When this observation was brought up to a data expert on the client’s team, the reaction was dismissive. The suggestion was to simply delete those client IDs from the analysis. But this approach felt arbitrary and unsatisfactory. Why delete at 1,000 checks and not at 998? The arbitrary cutoff made no sense. It was essential to understand the underlying cause of this behavior.

Without direct access to the data, creativity was necessary. This meant considering possibilities like apps that aggregate financial information (e.g., Mint.com or Credit Karma) that might lead to frequent balance checks. Despite skepticism from the client’s data expert, it was crucial to continue the investigation.

The Cell Phone Company

A similar situation arose during a visit to a cell phone company overseas. The question was straightforward: what variables were considered important by their model? The answer was surprising: age was identified as the top variable influencing customer behavior. This seemed unlikely.

Believing that age alone couldn't be the main driver, further probing was necessary. The team was asked if age was treated as a scale or categorical variable. It was a scale variable, meaning either the youngest or oldest customers were deemed the highest risk. This seemed implausible.

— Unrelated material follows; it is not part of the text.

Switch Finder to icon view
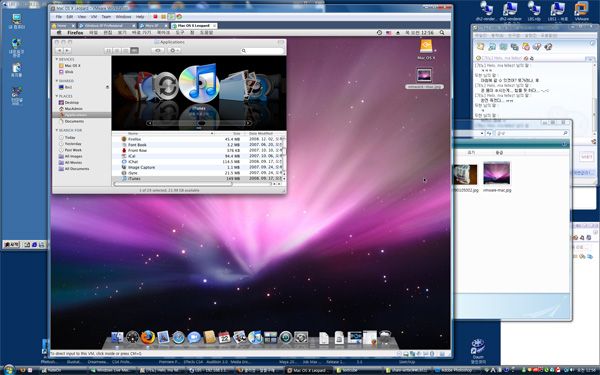 click(108, 51)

When asked how often age data was missing, it turned out that age was missing 60% of the time. This was a significant clue. The missing data correlated with the type of customers: prepaid versus postpaid. In overseas markets, prepaid customers often don’t provide detailed personal information, unlike postpaid customers who fill out extensive forms.

This revelation explained the illusion that age was a critical variable. It wasn't age per se; it was the distinction between prepaid and postpaid customers driving the model’s results. This was a more logical and believable explanation.

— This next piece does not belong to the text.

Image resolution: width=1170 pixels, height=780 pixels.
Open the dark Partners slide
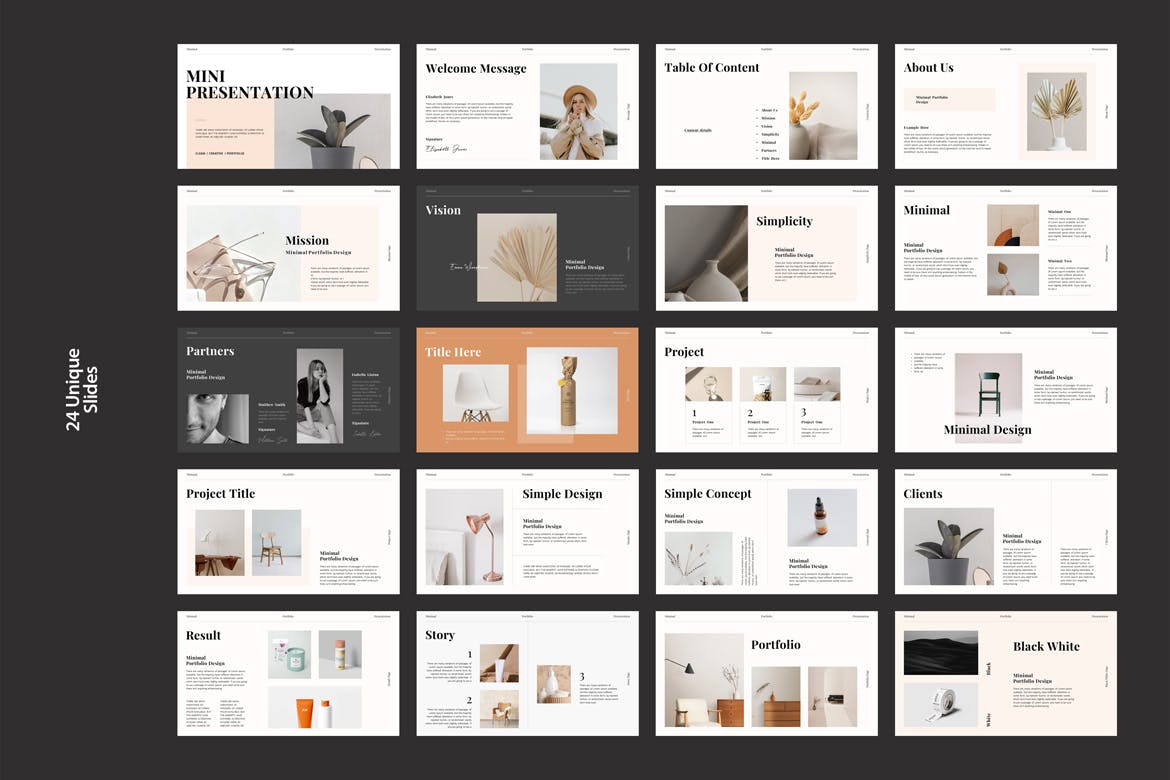(x=288, y=390)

Lessons in Curiosity and Persistence

The key takeaway from these experiences is the importance of curiosity and persistence in data analysis. Don’t settle for the first explanation. Dig deeper. Ask more questions. Think about human behavior and the context of the data. The goal is to understand why the data looks the way it does and what underlying factors might be at play.

Developing Good Habits

  • Question Everything: Don’t take data at face value. Ask why it behaves a certain way.
  • Think Like a Detective: Approach data analysis with a mindset of solving a mystery.
  • Leave No Stone Unturned: Explore all possibilities and ensure no aspect of the data is ignored.

Data analysis is more than just crunching numbers; it’s about uncovering stories and making sense of complex behaviors. By fostering a habit of curiosity and persistence, you can unlock deeper insights and reveal the true nature of the data. Whether dealing with banking behaviors or mobile phone usage, always be ready to ask the next question and follow the trail to the real answer. Your curiosity is your greatest tool in the quest for understanding.